The automotive industry, like all industrial sectors, is moving forward at full speed with its digital transformation. This transformation affects several aspects, such as the customer experience of online purchasing, but also and above all the equipment of vehicles. This digitalization of cars is becoming an imperative, with the mass arrival of the electric car, where most of the maintenance is done remotely…

This is one of the reasons why, in the last few months, we have seen a lot of partnership announcements between car manufacturers and digital giants. Alas, the digital giants involved are American, as seen with the Renault-Google announcement (MacGeneration 08-11-22) and the use of Android Automotive, or with the partnership between Stellantis (Peugeot Citroën, etc. …) and AWS (Amazon) to “accelerate” the software transformation (Stellantis) with the objective of creating the SmartCockpit.

What do these communications, which could be found in other European automotive groups, tell us? Quite simply, it is a renunciation by our industrialists of the need to develop their own technology and thus to maintain a minimum level of strategic autonomy.



What are the consequences?



The first consequence, as I mentioned, is an increased dependence on American technologies, and therefore vulnerability to their technological embargoes, in addition to the risks inherent in the financial risks linked to the use of the dollar. Don’t our industrialists learn from the past? Stellantis, which had to withdraw from the Iranian market at the cost of huge economic losses, should have learned a few lessons, shouldn’t it? As for Renault, the withdrawal from these Russian activities has resulted in abysmal losses!
Here we are talking mainly about financial and market losses, but what consequences for employment, including in France?
Given the financial power of the #gafam, what are the risks of seeing one of them take possession of a European car company after having siphoned off all its data with its implicit consent?

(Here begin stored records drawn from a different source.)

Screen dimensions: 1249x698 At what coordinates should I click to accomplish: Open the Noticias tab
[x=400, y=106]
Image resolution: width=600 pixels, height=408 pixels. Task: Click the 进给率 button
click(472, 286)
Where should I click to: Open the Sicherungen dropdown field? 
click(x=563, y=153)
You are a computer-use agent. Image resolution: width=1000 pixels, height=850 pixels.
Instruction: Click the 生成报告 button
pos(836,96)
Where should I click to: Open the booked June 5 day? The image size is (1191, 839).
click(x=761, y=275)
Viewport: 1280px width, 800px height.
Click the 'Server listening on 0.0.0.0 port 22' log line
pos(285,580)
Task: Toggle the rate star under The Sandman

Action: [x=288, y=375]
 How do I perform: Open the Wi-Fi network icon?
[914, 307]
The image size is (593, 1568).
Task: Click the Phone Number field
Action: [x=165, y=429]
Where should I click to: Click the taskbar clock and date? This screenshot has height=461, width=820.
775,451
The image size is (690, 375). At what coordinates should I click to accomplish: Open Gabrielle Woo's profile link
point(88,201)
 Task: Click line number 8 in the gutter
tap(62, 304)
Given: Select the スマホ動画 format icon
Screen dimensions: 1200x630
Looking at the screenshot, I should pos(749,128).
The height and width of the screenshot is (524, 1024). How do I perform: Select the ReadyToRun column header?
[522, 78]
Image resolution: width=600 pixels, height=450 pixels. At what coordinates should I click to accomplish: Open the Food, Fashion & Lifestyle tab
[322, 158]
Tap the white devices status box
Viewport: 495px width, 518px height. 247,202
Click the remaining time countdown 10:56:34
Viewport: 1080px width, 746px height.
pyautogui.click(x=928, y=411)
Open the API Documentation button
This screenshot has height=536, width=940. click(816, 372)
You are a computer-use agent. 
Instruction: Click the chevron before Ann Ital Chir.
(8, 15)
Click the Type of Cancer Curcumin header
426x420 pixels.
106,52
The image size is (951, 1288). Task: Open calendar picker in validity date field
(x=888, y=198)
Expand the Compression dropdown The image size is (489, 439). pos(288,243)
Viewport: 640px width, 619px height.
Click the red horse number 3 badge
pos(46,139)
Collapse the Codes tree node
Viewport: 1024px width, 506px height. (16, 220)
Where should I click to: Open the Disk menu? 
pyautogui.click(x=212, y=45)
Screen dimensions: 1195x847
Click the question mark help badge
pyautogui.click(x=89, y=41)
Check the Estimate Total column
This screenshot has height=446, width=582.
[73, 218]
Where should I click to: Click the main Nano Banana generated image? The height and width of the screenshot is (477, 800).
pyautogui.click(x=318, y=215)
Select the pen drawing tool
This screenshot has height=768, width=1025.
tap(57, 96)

The second danger, and it is a major one, concerns the future purchasers of these cars, which are completely locked by the American digital system. Indeed, how can we protect our personal data such as our biometric data that will be used for the interior settings (seat, etc…) or even to open and/or unlock the vehicle (facial recognition, fingerprints), your traffic and speed information, the places you go to (GPS)…
Will the consumer be able to ask to have a vehicle without Google for example in the case of Renault? How will these private data be processed, who will be the real holder, how to ensure that all the digital applications of these cars and their associated platforms will really be #RGPD compliant?



Conclusion



Once again, one wonders what capacity our leaders still have to think in the long term? I am afraid that the answer is contained in the question! From a personal point of view, I am not yet ready to switch to electric or to a more recent but completely gafamized car! I think I’ll keep my “has-been” car for a long time to come, but at least it’s still mostly mechanical and it doesn’t talk to my data!
What about you?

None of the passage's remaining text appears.